Love is a Human Right
(SOURCE: Amnesty International)
The right of adults to enter into consensual marriage is enshrined in international human rights standards.
Article 16, Universal Declaration of Human Rights (UDHR):
"Men and women of full age, without any limitation due to race, nationality or religion, have the right to marry and to found a family. They are entitled to equal rights as to marriage, during marriage and at its dissolution."
For more than a decade, this non-discrimination principle has been interpreted by UN treaty bodies and numerous inter-governmental human rights bodies as prohibiting discrimination based on gender or sexual orientation. Non-discrimination on grounds of sexual orientation has therefore become an internationally recognized principle and many countries have responded by bringing their domestic laws into line with this principle in a range of spheres including partnership rights.
The Yogyakarta Principles on the Application of International Human Rights Law in Relation to Sexual Orientation and Gender Identity
More recently these principles developed in 2006 by a group of LGBT experts in Yogyarkarta, Indonesia in response to well-known examples of abuse, provide a universal guide to applying international human rights law to violations experienced by lesbians, gay men, bisexual and transgender people to ensure the universal reach of human rights protections (Amnesty International)

[Listed entries]
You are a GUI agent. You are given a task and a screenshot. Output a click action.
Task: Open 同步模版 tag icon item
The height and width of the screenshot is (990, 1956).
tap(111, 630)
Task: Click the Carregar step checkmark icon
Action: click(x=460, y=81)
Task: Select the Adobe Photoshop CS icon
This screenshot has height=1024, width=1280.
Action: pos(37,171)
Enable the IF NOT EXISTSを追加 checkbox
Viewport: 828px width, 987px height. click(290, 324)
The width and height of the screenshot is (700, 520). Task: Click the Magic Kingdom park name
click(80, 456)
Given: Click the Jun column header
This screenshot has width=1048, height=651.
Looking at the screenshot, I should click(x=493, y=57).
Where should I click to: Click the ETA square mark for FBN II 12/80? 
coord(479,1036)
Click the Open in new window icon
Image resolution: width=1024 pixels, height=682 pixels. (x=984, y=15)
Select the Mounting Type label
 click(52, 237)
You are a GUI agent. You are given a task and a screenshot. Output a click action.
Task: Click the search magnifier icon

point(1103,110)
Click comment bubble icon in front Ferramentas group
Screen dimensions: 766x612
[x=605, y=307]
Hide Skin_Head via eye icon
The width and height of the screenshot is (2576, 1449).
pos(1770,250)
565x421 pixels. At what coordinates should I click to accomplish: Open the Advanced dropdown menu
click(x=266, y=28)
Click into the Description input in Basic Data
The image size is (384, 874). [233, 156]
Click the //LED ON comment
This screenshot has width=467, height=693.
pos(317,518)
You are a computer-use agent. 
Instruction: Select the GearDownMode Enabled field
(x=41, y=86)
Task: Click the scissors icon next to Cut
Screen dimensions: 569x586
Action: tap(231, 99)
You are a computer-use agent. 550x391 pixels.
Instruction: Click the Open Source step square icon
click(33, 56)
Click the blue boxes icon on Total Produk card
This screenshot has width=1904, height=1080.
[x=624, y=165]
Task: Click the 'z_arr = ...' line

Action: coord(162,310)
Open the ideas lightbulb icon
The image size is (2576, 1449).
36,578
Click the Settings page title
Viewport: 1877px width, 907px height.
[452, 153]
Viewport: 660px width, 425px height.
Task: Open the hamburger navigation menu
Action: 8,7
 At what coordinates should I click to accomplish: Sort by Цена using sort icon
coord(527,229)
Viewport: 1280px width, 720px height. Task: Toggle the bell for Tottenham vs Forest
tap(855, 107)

[To-do list]
A: According to the text on love as a human right, in what year were the Yogyakarta Principles developed?
B: Please reproduce the passage of the text on love as a human right that opens with the words containing "The Yogyakarta Principles" and closes with "protections (Amnesty International)".
C: In the Article 16 quotation in the text on love as a human right, which grounds are named as not limiting the right to marry?

[Answers provided]
A: 2006

B:
The Yogyakarta Principles on the Application of International Human Rights Law in Relation to Sexual Orientation and Gender Identity
More recently these principles developed in 2006 by a group of LGBT experts in Yogyarkarta, Indonesia in response to well-known examples of abuse, provide a universal guide to applying international human rights law to violations experienced by lesbians, gay men, bisexual and transgender people to ensure the universal reach of human rights protections (Amnesty International)

C: Race, nationality, religion